Just use Time Machine to restore them in their old place. That's the advantage of Time Machine. If you find a
folder called 'Lightroom, 2018' (with inside it the 'Lightroom, 2018.lrcat' file and also something called 'Lightroom, 2018 Previews.lrdata', then restore that entire folder.
So do you agree with my statement concerning the catalog files or not?
Your basic understanding is correct, but you still struggle a bit with some definitions. I didn't want to go into detail because it was irrelevant for the question how to restore the catalog, but now that you ask me to, here are my comments:
Let me try this a different way. I do have backups of all the pictures on separate, additional remote drives. I can look at the original import of any picture as well as its edited version as I copy them at both stages, But those pictures are only part of the story. The actual LR catalog also contains the information about the changes I have made in editing. This information is what is supposed to be in Pictures. Since I have chosen to keep my actual pictures in remote drives to save space on my hard drive and create redundant files, they have been removed from the Pictures file but the information should still be under the catalog identification, e.g., "Lightroom, 2018.lrcat." In order to authorize a second computer for LR I must have a copy of that Lightroom, 2018.lrcat as well as the drive containing the pictures. So I have parts of a single LR catalog stored in two separate locations.
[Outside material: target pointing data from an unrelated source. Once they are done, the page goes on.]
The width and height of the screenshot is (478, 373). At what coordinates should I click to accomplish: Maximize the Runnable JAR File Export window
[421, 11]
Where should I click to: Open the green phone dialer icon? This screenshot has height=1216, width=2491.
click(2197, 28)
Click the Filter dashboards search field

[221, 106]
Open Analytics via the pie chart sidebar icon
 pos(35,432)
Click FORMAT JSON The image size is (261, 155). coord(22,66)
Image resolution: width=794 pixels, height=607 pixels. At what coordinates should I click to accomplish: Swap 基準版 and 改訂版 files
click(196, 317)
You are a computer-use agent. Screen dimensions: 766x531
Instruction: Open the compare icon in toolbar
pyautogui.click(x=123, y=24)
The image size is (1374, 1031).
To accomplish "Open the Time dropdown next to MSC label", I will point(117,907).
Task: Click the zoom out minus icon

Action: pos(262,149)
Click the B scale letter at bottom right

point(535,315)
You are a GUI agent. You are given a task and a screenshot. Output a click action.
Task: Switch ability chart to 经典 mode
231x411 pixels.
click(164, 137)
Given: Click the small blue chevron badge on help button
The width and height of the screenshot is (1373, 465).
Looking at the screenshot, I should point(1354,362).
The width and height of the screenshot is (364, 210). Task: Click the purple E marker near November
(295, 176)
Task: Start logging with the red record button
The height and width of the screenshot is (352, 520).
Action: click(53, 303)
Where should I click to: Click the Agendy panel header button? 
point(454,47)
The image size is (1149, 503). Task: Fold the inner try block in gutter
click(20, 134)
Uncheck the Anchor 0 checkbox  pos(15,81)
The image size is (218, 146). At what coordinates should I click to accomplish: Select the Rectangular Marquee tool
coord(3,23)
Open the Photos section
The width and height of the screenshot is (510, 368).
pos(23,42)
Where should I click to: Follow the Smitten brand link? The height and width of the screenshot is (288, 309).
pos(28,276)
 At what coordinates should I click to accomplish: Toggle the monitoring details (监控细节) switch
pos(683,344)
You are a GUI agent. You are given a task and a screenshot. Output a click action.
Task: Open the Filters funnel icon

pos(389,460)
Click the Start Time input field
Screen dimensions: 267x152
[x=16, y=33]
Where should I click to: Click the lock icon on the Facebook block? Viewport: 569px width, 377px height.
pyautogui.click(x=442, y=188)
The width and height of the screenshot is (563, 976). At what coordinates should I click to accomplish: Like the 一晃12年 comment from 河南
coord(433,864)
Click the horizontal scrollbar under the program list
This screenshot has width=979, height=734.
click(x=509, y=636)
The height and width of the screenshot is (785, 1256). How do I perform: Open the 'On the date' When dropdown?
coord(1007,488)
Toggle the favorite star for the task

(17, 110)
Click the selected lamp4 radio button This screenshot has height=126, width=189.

First of all 'Pictures' is
folder, not a
file. Secondly, you seem to think that the 'Lightroom catalog' is the combination of your pictures and your catalog file, hence your idea that you have "parts of a single LR catalog stored in two separate locations". Although this could be considered semantics only, that is not true. Your pictures are not considered to be a part of the Lightroom catalog. They are separate. The Lightroom catalog is just a single database file (that file with the .lrcat extension) and one or two support files with a .lrdata extension. They are normally stored in a folder carrying the same name, but that is not absolutely necessary. You could have multiple catalogs with their support files all in one and the same folder.
I often compare a Lightroom catalog with an address book. Your images are your friends. They live in their own houses (the folders where the images are stored). Your Lightroom catalog is your address book. When you say "all my friends are in my address book", then you obviously do not mean that they are physically inside that book somehow, but that you have all the information you need (addresses, phone numbers, birthdays) in that book. That's what the Lightroom catalog is too. It's an 'address book of your images", containing all the information (including edits) of your images, but not the images themselves.